> [What to do]: Which lines in the material below contain the string "circle" with the same capitalization? Copy each such line in full.

═══ Provided information

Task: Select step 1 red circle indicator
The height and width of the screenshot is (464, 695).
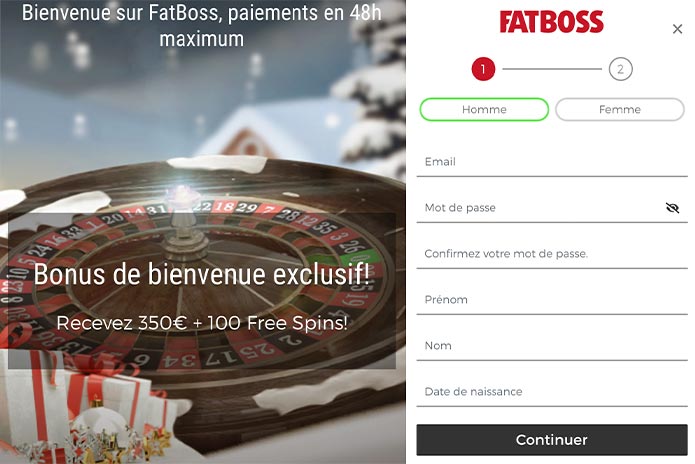Action: (483, 69)
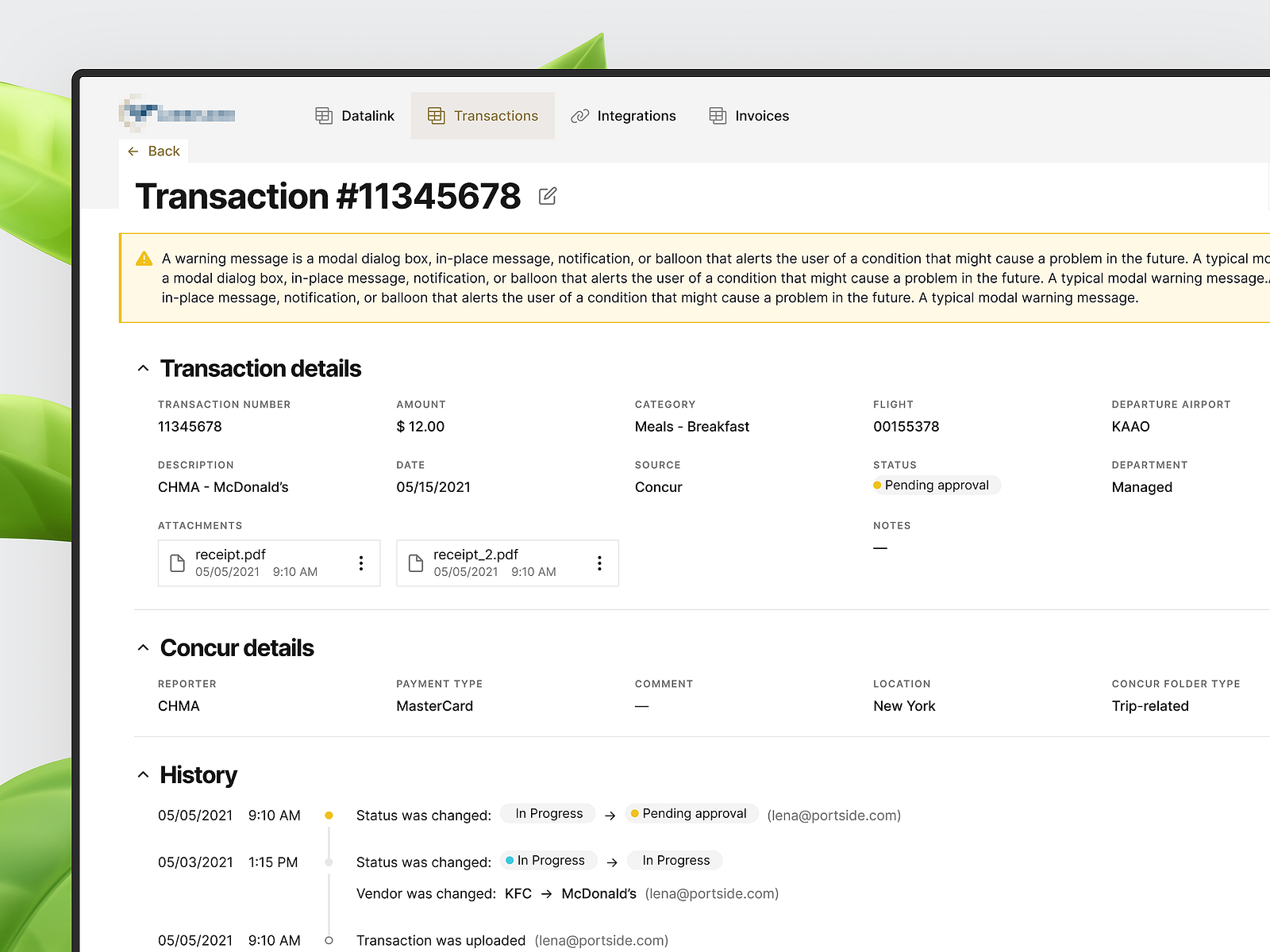Click the warning triangle in the alert banner
Screen dimensions: 1270x952
tap(144, 258)
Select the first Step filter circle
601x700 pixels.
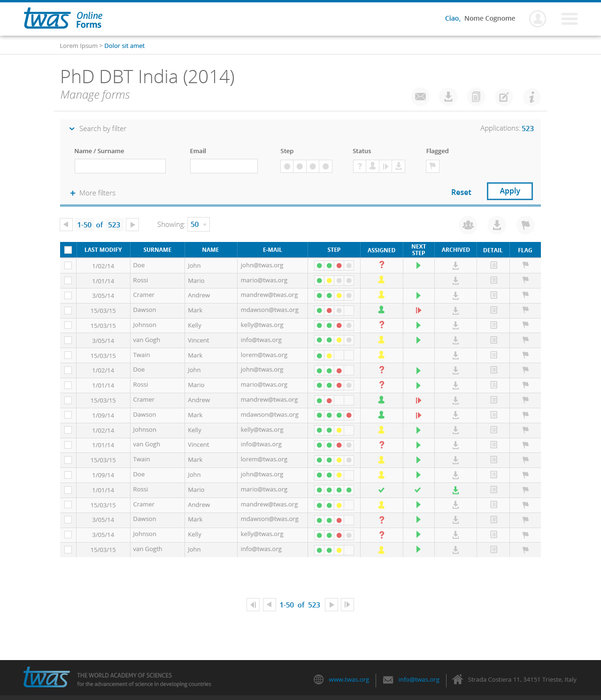287,166
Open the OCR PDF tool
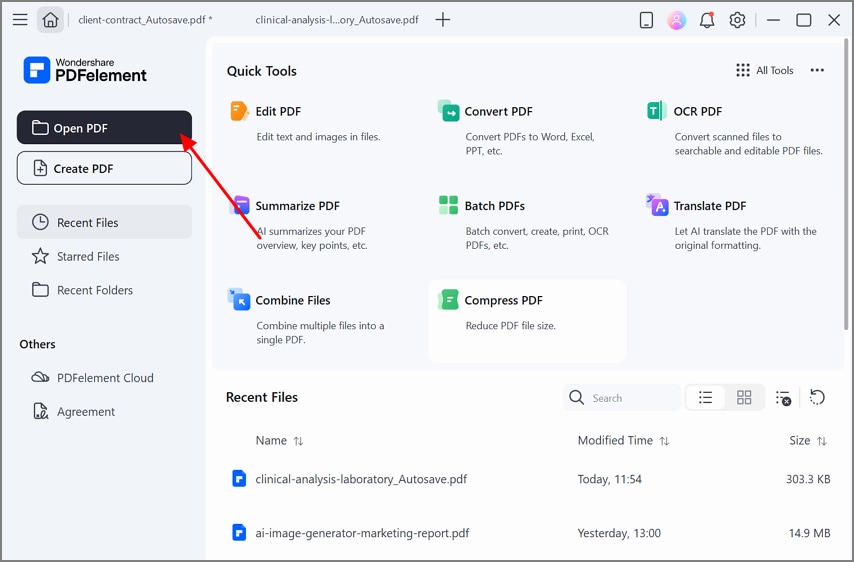This screenshot has height=562, width=854. [x=697, y=112]
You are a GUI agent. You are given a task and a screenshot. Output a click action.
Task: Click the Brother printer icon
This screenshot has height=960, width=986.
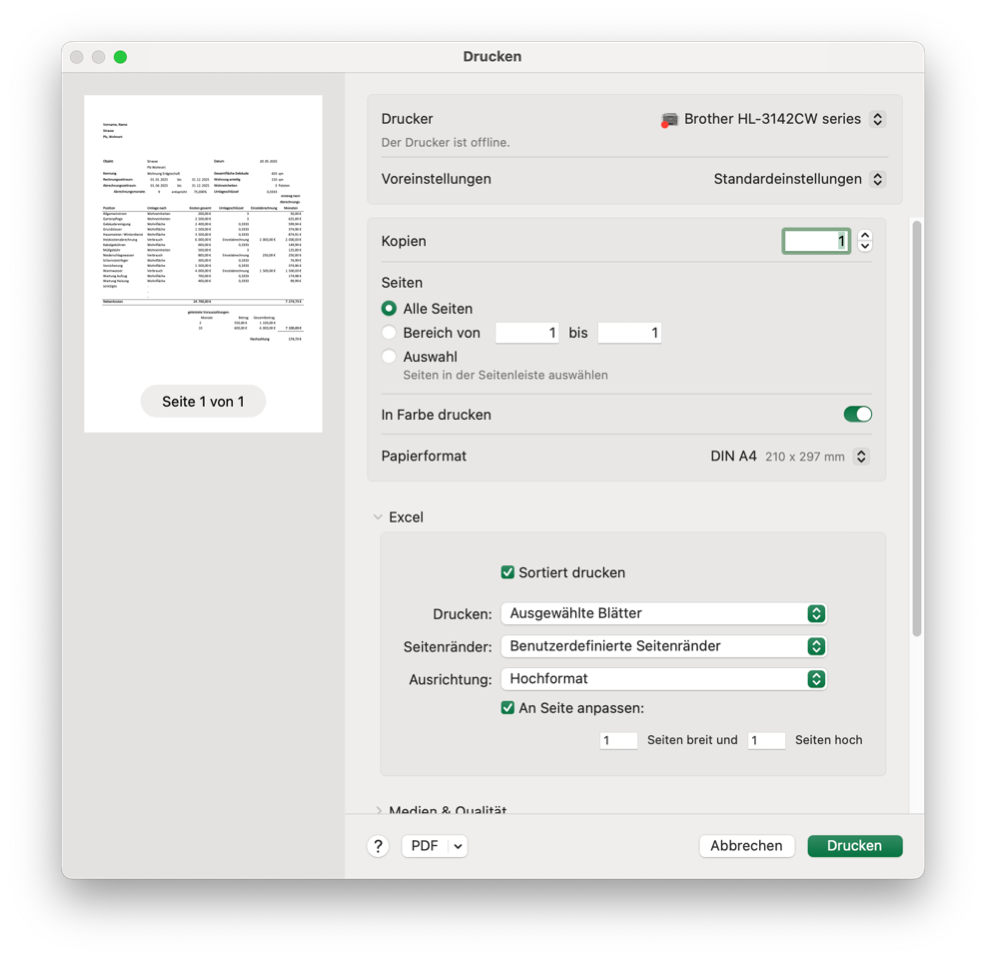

══════

> [Worked solution]:
Task: Select step 1 red circle indicator
Select the first Step filter circle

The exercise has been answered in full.